_OBJECTIF DE L'EXERCICE:_ Modifiez le passage du fil de discussion qui commence par "Wildan, ta traduction" et se poursuit jusqu'à "retrouver sur Google." en remplaçant "Google" par "Internet".
### CONTENU DE PAGE
# staycation



## wildan1

The newest neologism in AE I have heard this week is _staycation_--describing the phenomenon of people choosing to spend their summer vacations at home and visit their own region because of the high cost of gasoline and precarious economy.

Comment rendre cela en français ?

_vacances sur place_ ? _congés figés_ ?


----------



## lisbeth.feldspar

_Pascances_?  Ha ha ha ha.

But seriously, I like c_ongés figés_ if that works for the francophones. 

lisbeth


----------



## gillyfr

I think I saw something in the press about "vacances au balcon" recently.


----------



## Rominet

I don't know the expression "vacances au balcon", but it is very clear in its meaning! you may use it. I don't know any other expression. Maybe French people are reluctant to spend hollydays at home


----------



## archijacq

vacances de proximité, vacances près de chez soi


----------



## annacruz

Que pensez-vous de "vacances à la maison" ?


----------



## travelingchicken

hello,

je crois que vacances au balcon est encore ce qui me plaît le mieux...


----------



## wildan1

Merci à tous ! Bien sûr que _vacances près de chez soi/à la maison_ donnent bien le sens, mais je cherchais aussi le petit clin d'oeil dans _staycation._

Pour le contexte européen _vacances au balcon_ me semble bien--alors que sa traduction littérale, _vacation on the balcony,_ sonnerait faux à mon avis, car on n'a pas tellement de balcons ici...


----------



## Missrapunzel

J'aime bien _vacances au balcon_ aussi. 
Pourquoi pas aussi _vacances à domicile? vacances de quartier? vacances dans le jardin?_


----------



## gillyfr

Wildan, ta traduction s'adresse à qui? Un public québécois? C'est dans la presse québécoise que j'ai vu ce terme "vacances au balcon", mais je n'arrive plus à le retrouver sur Google. 

Cependant, pour répondre à ton souci, je te propose "vacances sur la galerie" (une galerie est un balcon au Québec, ou plutôt "porch" dans le sens américain).


----------



## wildan1

Oui, OK, gillyfr, j'ai bien _a porch_ chez moi -- _galerie_, je ne connaissais pas dans ce sens-là. Merci!
######
### ENTRÉES EXTRAITES
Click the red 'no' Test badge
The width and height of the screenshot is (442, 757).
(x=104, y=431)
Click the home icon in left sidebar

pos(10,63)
######
_RÉPONSE ATTENDUE:_
Wildan, ta traduction s'adresse à qui? Un public québécois? C'est dans la presse québécoise que j'ai vu ce terme "vacances au balcon", mais je n'arrive plus à le retrouver sur Internet.